WHAT TO PRODUCE
The pictures in the listing below are to be skipped, while the lines between the line holding "Image resolution: width=676" and the line holding "the RAM type", inclusive, are to be output exactly.

INPUT RECORDS
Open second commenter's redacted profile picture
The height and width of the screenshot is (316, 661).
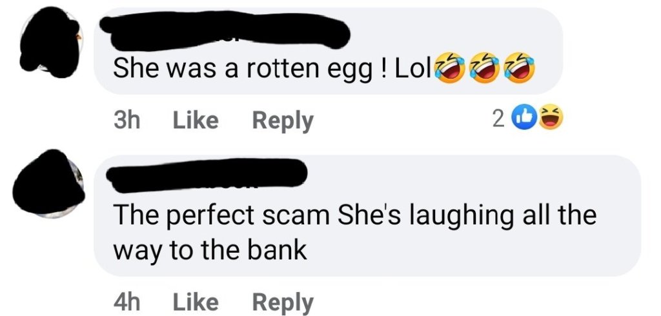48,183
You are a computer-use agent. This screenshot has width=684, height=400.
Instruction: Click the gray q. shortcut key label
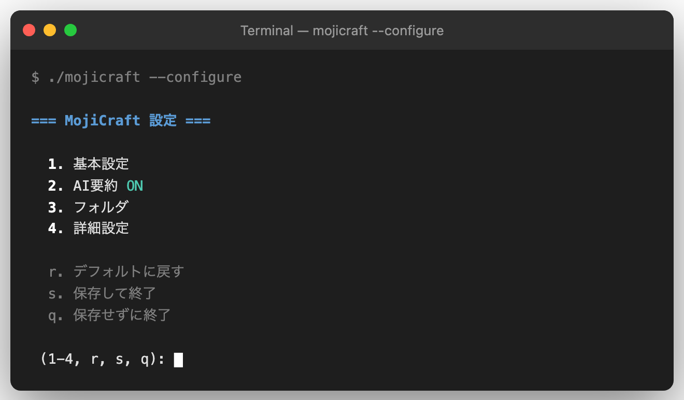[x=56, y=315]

--

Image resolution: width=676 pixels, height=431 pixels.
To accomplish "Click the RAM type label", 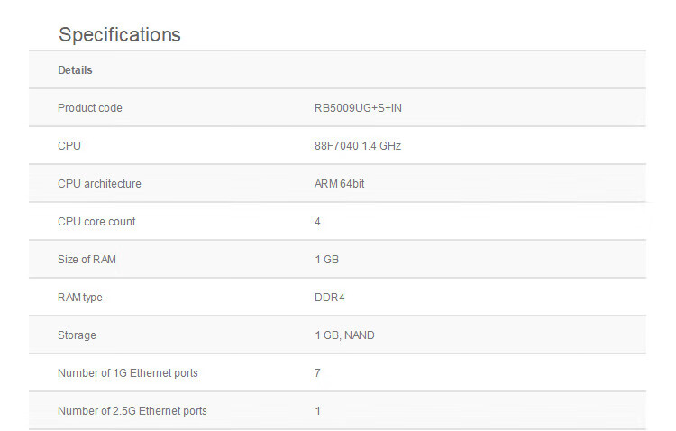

EXERCISE RESPONSE
Image resolution: width=676 pixels, height=431 pixels.
To accomplish "Click the RAM type label", 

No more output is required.